The Million Dollar Long Bet

Warren Buffett recently bet an ambitious hedge fund operator $1 million that they won’t beat the returns of S&P 500 after their extremely hefty fees are accounted for. Buffett claims investors will do as well with a no-load index fund over the ten years of the bet. He has long been critical of the performance claims of hedge funds, and his bet is intended to put his money where his mouth is. 

Buffett’s million dollar bet was made on Long Bets, the accountability mechanism founded in 2002 by Stewart Brand and myself, and operated by Long Now Foundation.  The intention of Long Bets is to encourage responsibility in prediction-making (by keeping a public roster of predictions), to encourage long-term thinking (by offering an opportunity to shape a long-term bet), and to sharpen the logic of forecasting (by recording the logic of predictions and bets.)

In order to make a Long Bet, bettors need to lay out their reasoning. It’s worth reading the two sides’ very short arguments about investing because the two extremes of investment advice are contrasted in them. Buffett, as usual, is stunningly clear in his argument, which ends:

A number of smart people are involved in running hedge funds. But to a great extent their efforts are self-neutralizing, and their IQ will not overcome the costs they impose on investors. Investors, on average and over time, will do better with a low-cost index fund than with a group of funds of funds.

Buffett’s Big Bet is by far the largest bet on Long Bets. The previous largest Long Bet was one for $20,000 between Mitch Kapor and Ray Kurzweil. The two prominent thinkers were betting whether an AI would pass the Turing Test by 2029. Ray was certain an AI would pass muster by then and Kapor was sure it would not get close. (Incidentally, Kapor told me recently he’s willing to double, triple, or quadruple the bet with Ray, or anyone else betting on an AI by 2029.) 
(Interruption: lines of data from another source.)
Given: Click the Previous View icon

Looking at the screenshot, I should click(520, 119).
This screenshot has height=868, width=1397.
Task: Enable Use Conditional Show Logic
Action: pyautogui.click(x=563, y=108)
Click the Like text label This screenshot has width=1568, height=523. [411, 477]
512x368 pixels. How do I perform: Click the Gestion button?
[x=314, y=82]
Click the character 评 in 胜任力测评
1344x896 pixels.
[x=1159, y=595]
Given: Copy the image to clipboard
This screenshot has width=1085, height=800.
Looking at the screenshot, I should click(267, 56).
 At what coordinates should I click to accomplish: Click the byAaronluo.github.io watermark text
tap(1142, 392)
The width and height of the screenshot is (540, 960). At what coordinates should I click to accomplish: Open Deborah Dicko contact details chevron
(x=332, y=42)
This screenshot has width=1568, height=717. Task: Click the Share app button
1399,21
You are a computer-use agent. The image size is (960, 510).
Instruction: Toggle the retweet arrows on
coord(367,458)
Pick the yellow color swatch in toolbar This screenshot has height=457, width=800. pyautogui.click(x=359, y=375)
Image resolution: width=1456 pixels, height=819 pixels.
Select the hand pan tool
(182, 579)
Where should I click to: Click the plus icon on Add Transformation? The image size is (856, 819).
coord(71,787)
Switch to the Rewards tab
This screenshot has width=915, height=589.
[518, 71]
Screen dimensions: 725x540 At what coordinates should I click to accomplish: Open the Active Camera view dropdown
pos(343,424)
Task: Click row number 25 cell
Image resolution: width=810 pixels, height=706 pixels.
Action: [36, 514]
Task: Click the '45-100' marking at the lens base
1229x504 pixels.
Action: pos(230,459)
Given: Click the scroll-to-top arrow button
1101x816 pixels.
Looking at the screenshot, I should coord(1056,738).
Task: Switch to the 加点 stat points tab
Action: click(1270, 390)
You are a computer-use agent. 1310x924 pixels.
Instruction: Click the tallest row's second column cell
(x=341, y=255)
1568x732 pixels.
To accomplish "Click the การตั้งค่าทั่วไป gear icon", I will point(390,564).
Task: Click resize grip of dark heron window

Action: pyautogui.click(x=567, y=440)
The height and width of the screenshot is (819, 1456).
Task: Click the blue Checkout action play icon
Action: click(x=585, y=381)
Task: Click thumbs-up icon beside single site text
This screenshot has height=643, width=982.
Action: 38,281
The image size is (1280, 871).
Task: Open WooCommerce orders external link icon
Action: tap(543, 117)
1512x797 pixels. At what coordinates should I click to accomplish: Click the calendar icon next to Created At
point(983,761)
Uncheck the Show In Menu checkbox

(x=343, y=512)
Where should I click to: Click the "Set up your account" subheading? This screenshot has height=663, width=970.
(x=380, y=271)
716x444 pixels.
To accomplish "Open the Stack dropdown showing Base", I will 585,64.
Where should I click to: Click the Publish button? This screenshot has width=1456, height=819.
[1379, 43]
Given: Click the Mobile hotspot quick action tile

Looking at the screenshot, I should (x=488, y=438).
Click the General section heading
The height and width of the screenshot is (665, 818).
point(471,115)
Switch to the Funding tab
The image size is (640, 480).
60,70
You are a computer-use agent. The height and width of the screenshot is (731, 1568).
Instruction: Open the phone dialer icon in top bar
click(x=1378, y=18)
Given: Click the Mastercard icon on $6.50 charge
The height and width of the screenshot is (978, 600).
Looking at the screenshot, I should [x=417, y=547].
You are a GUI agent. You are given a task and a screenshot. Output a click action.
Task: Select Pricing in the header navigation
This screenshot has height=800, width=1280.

The way Long Bets work is complicated. To avoid laws against wagering, the money goes to charities and not to the bettors. Long Bets takes a portion of the growth in assets being held as its own overhead to adjudicate bets in the future. (I am involved with Long Bets but receive no payment from it.)

In the case of the Buffett Big Bet, the arrangement was an immediate contribution to Long Now from both sides of the bet. The details of what is being wagered and how the results are being decided is complex. They are described in great clarity by Carol Loomis a friend of Buffett and senior editor at Fortune. She debuts the Buffett Long Bet in the June 23, 2008 issue of Fortune. (Even though the bet was made on Long Bets in January 2008, we have not posted it publicly until today, as per the wishes of the bettors, who needed to coordinate the announcement and press attention.)

You don’t need a million dollars to make a Long Bet. The minimum wager is $200, and is open to anyone. No money changes hands until someone takes up your challenge. You can also simply make a public prediction, which does not require anyone to bet against you. Any prediction can become a bet later.

The hope of Long Bets is that these public wagers will prompt people to consider the implications of current developments in the near-distant future — and then to keep their attention on what happens.

Buffett’s bet is an ideal Long Bet. It makes a huge difference to anyone who invests in stocks (as do a large percentage of the US, either directly or indirectly) whether a boring index fund yields as much as fancy private hedge funds. The answer either way would be a huge influential signal. When economist Julian Simon won the famous bet against biologist Paul Ehrlich (Simon betting that the long-term prices of commodity minerals would decrease over ten years; Ehrlich betting they would increase), his win essentially eradicated the argument of resource scarcity from the environmental debate. Environmentalists then shifted their concern to the many other issues needed to foster a healthy environment.

This bet has a similar potential. But as in all great bets, its outcome is uncertain. As Loomis writes:

Buffett himself assesses his chances of winning at only 60%, which he grants is less of an edge than he usually likes to have. Protege figures its own probabilities of winning at a heady 85%. Some people will say, of course, that just by making this bet, Protege has acquired some priceless publicity. But then, Protege clearly wants to win, and it’s up against a man who hasn’t made a lot of losing bets in his life. Seides himself sees one strong ray of light: “Fortunately for us, we’re betting against the S&P’s performance, not Buffett’s.”

Picture 32

The other side of Buffett’s bet is being taken by these guys at Protege.